_本文_
┄┄┄┄┄┄┄┄┄┄┄┄┄┄┄┄┄┄┄┄
2003/04/30

戻るホーム目次


武力攻撃事態における我が国の平和と独立並びに国及び国民の安全の確保に関する法律案に対する修正案要綱

第一 定義の修正

一 武力攻撃事態及び武力攻撃予測事態の定義

1 武力攻撃事態とは、武力攻撃が発生した事態又は武力攻撃が発生する明白な危険が切迫していると認められるに至った事態をいうものとすること。(第二条第二号関係)

2 武力攻撃予測事態とは、武力攻撃事態には至っていないが、事態が緊迫し、武力攻撃が予測されるに至った事態をいうものとすること。(第二条第三号関係)

二 指定公共機関の定義

 指定公共機関とは、独立行政法人、日本銀行、日本赤十字社、日本放送協会その他の公共的機関及び電気、ガス、輸送、通信その他の公益的事業(放送の事業を除く。)を営む法人で、政令で定めるものをいうものとすること。(第二条第六号関係)

三 所要の文言の整理

 一に係る修正に伴い、所要の文言の整理を行うものとすること。

第二 基本理念に関する修正

一 武力攻撃予測事態においては、武力攻撃の発生が回避されるようにしなければならないものとすること。(第三条第二項関係)

二 武力攻撃事態においては、武力攻撃の発生に備えるとともに、武力攻撃が発生した場合には、これを排除しつつ、その速やかな終結を図らなければならないものとすること。ただし、武力攻撃が発生した場合においてこれを排除するため武力を行使するに際しては、国際の法規及び慣例によるべき場合にあってはこれを遵守し、かつ、事態に応じ合理的に必要と判断される限度を超えてはならないものとすること。(第三条第三項関係)

三 武力攻撃事態等においても、日本国憲法の定めるところにより、基本的人権は保障されなければならず、これを制約することが余儀なくされるに至った場合にあっても、当該制約は、その対処しようとする事態に応じた必要最小限のものにして、次に掲げる事項が確保されたものでなければならないものとすること。この場合においては、当該制約は、公正かつ適正な手続の下に行われなければならないものとすること。(第三条第四項関係)

1 基本的人権の保障について差別的取扱いをしてはならないこと。
2 思想及び良心の自由は絶対的に保障されなければならず、国の安全の確保又は公共の秩序の維持を理由として、思想を統制してはならないこと。
3 報道の自由、政府を批判する自由等の表現の自由を侵してはならないこと。
4 国民が求められる協力は、国民の理解の下に、その自発的意思に委ねられるものでなければならず、強制にわたることがあってはならないこと。
┄┄┄┄┄┄┄┄┄┄┄┄┄┄┄┄┄┄┄┄
_課題_
武力攻撃事態法案に対する修正案要綱を、最後に示された項目の次から書き進めること。 この後の記録は、修正案要綱とは関係がない。

_データ記録_
┄┄┄┄┄┄┄┄┄┄┄┄┄┄┄┄┄┄┄┄
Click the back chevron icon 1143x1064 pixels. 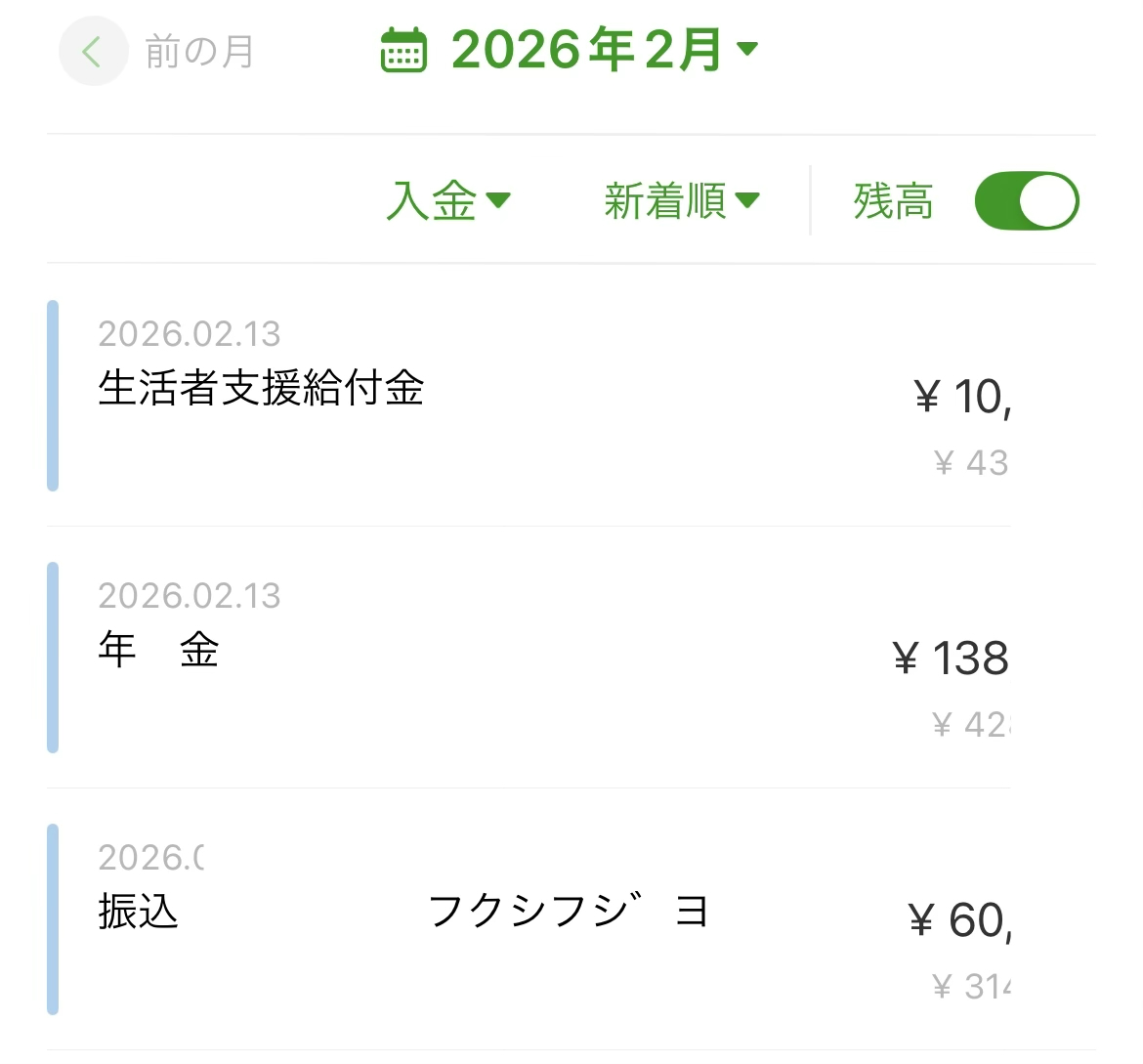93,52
┄┄┄┄┄┄┄┄┄┄┄┄┄┄┄┄┄┄┄┄
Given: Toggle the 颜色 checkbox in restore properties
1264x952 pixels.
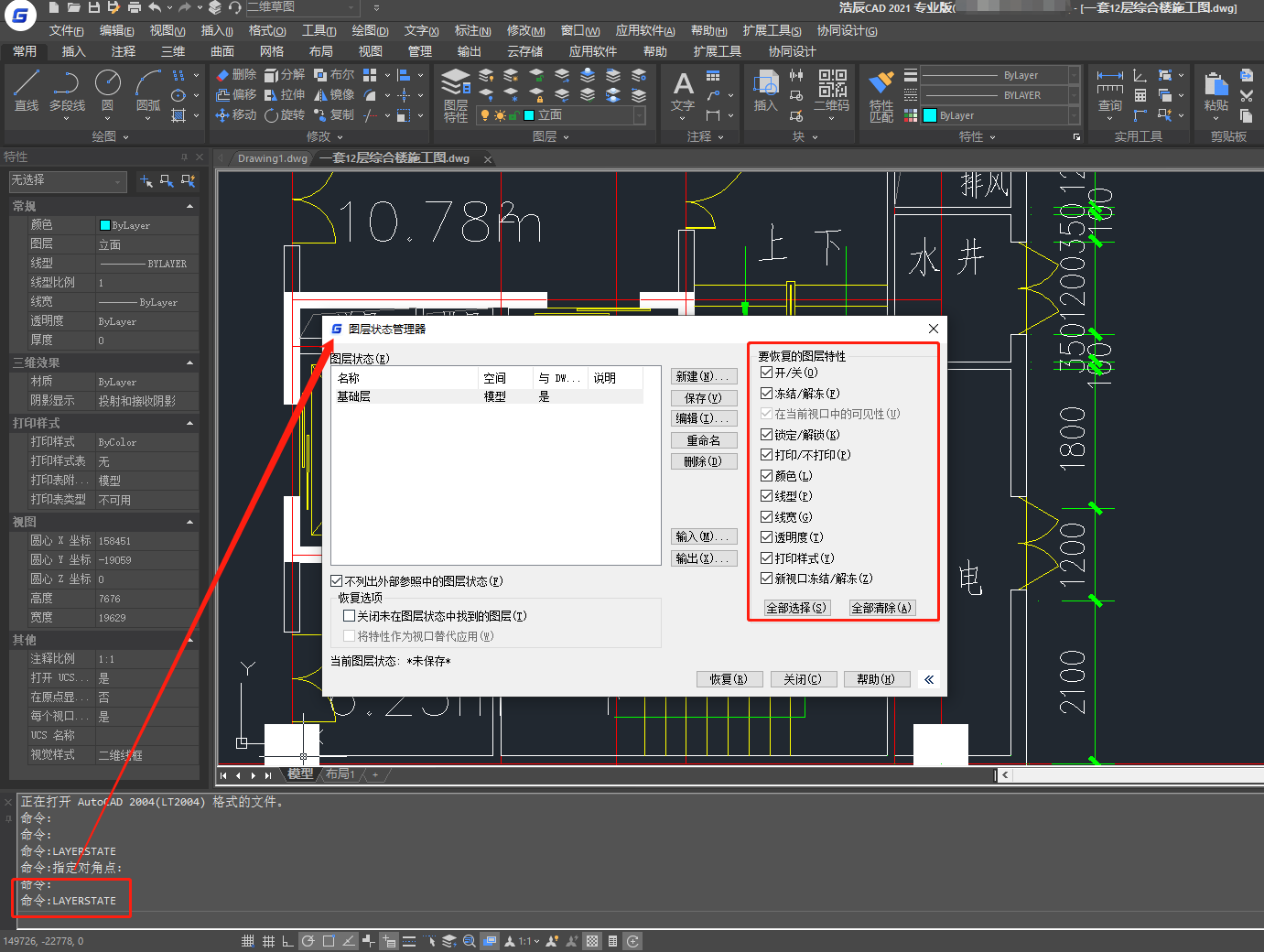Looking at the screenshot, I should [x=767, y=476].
┄┄┄┄┄┄┄┄┄┄┄┄┄┄┄┄┄┄┄┄
_解答_
5 権利の制限に伴って生じる特別な犠牲については、正当な補償が行われなければならないこと。
6 武力攻撃事態等に対処するために実施された措置に係る損失補償、不服申立て、行政事件訴訟等の手続においては、国民の権利の迅速かつ確実な救済のため、特別の考慮が払われなければならないこと。

四 武力攻撃事態等においては、当該武力攻撃事態等及びこれへの対処に係る状況に関する情報が適時に、かつ、適切な方法で国民に明らかにされるようにしなければならないものとすること。(第三条第五項関係)

第三 対処基本方針に関する修正

一 対処基本方針に定める事項対処基本方針には、武力攻撃事態であること又は武力攻撃予測事態であることの認定及びその判断の根拠を定めるものとすること。(第九条第二項第一号関係)

二 対処基本方針に記載すべき重要事項武力攻撃事態及び武力攻撃予測事態のそれぞれの事態について、対処基本方針に記載すべき重要事項を定めるものとすること。(第九条第三項、第四項及び第五項関係)

三 対処基本方針の廃止内閣総理大臣は、対処措置を実施する必要がなくなったと認めるとき又は国会が対処措置が終了されるべき旨の議決をしたときは、対処基本方針の廃止につき、閣議の決定を求めなければならないものとすること。(第九条第十四項関係)

第四 事態対処法制の計画的整備に関する修正

 事態対処法制の整備の実施に関する期限に係る規定を削除するものとすること。(第二十三条第二項削除関係)

第五 国民保護法制整備本部

一 設置

 事態対処法制のうち第二十二条第一号に規定する措置に係る法制(以下「国民の保護のための法制」という。)に関し広く国民の意見を求め、その整備を迅速かつ集中的に推進するため、内閣に、国民保護法制整備本部(以下「整備本部」という。)を置くものとすること。(第二十四条第一項関係)

二 所掌事務

 整備本部は、国民の保護のための法制の整備に関する総合調整に関すること、国民の保護のための法制の整備のために必要な法律案及び政令案の立案に関すること等の事務をつかさどるものとすること。(第二十四条第二項関係)

三 組織

 整備本部は、国民保護法制整備本部長及び国民保護法制整備本部員をもって組織するものとすること。(第二十四条第三項関係)

四 整備本部長及び整備本部員

1 整備本部の長は、国民保護法制整備本部長(以下「整備本部長」という。)とし、内閣官房長官をもって充てるものとすること。(第二十四条第四項関係)

2 整備本部長は、整備本部の事務を総括し、所部の職員を指揮監督するものとすること。(第二十四条第五項関係)

3 整備本部に、国民保護法制整備本部員(以下「整備本部員」という。)を置くものとすること。(第二十四条第六項関係)

4 整備本部員は、整備本部長以外のすべての国務大臣(内閣総理大臣を除く。)をもって充てるものとすること。(第二十四条第七項関係)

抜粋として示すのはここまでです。